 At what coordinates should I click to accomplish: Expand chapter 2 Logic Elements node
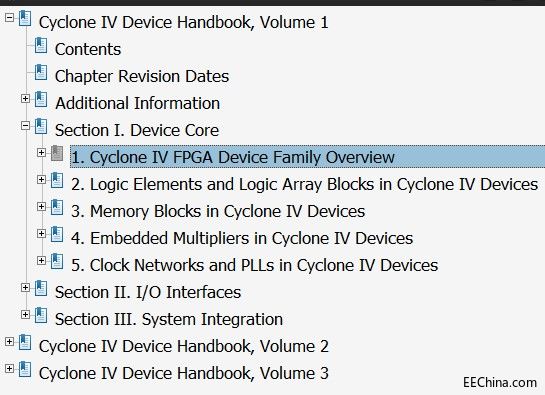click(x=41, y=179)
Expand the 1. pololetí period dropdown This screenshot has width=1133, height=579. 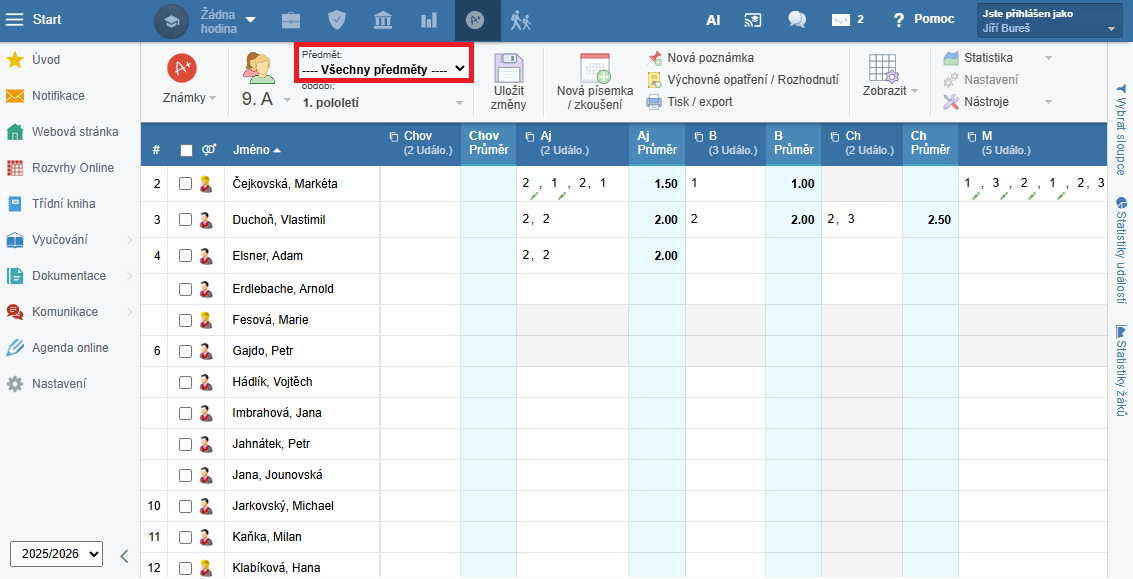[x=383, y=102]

==

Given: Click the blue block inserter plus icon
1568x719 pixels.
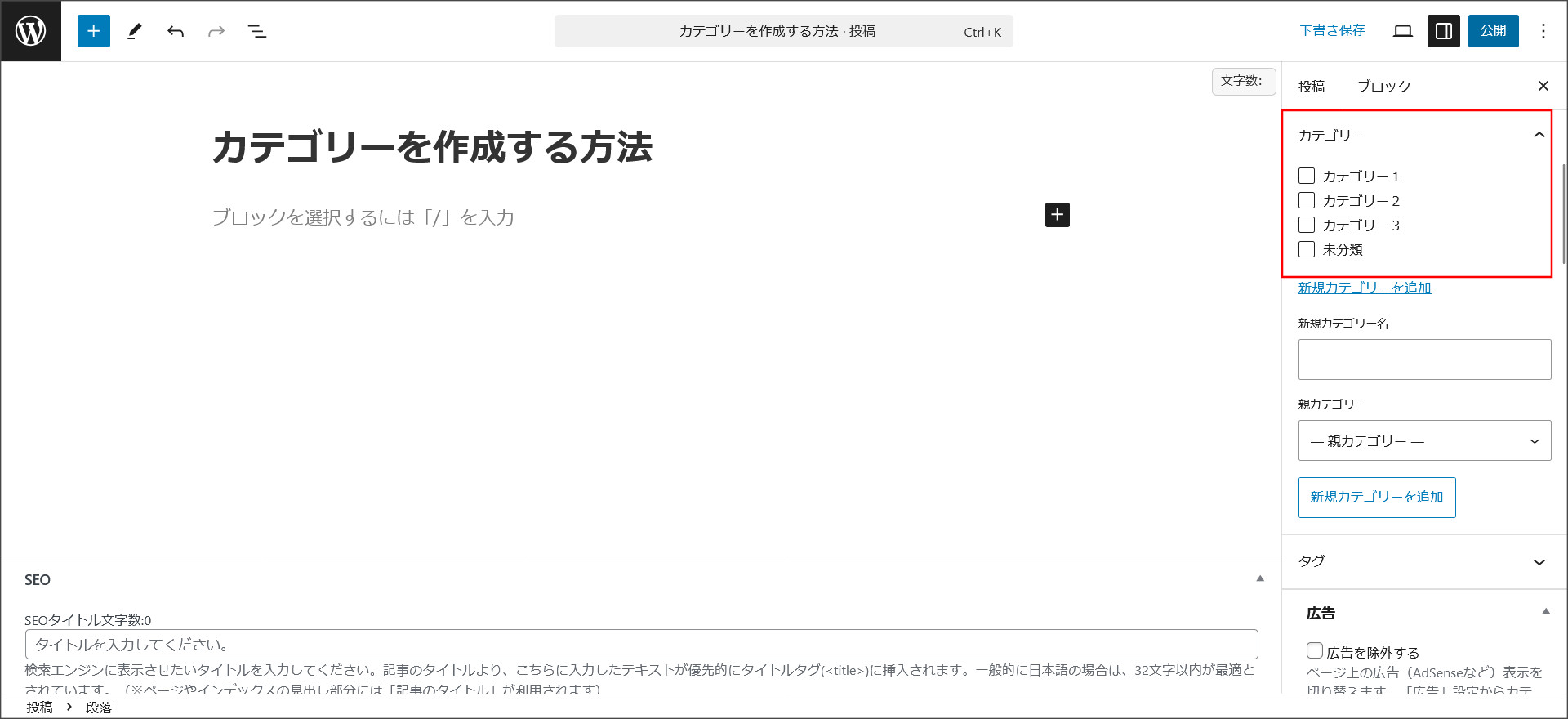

[Work order] Reproduce exactly, and with no other material, the lines between those holding "Given: Click the" and "1568x719 pixels.", inclusive.

[Written answer]
Given: Click the blue block inserter plus icon
1568x719 pixels.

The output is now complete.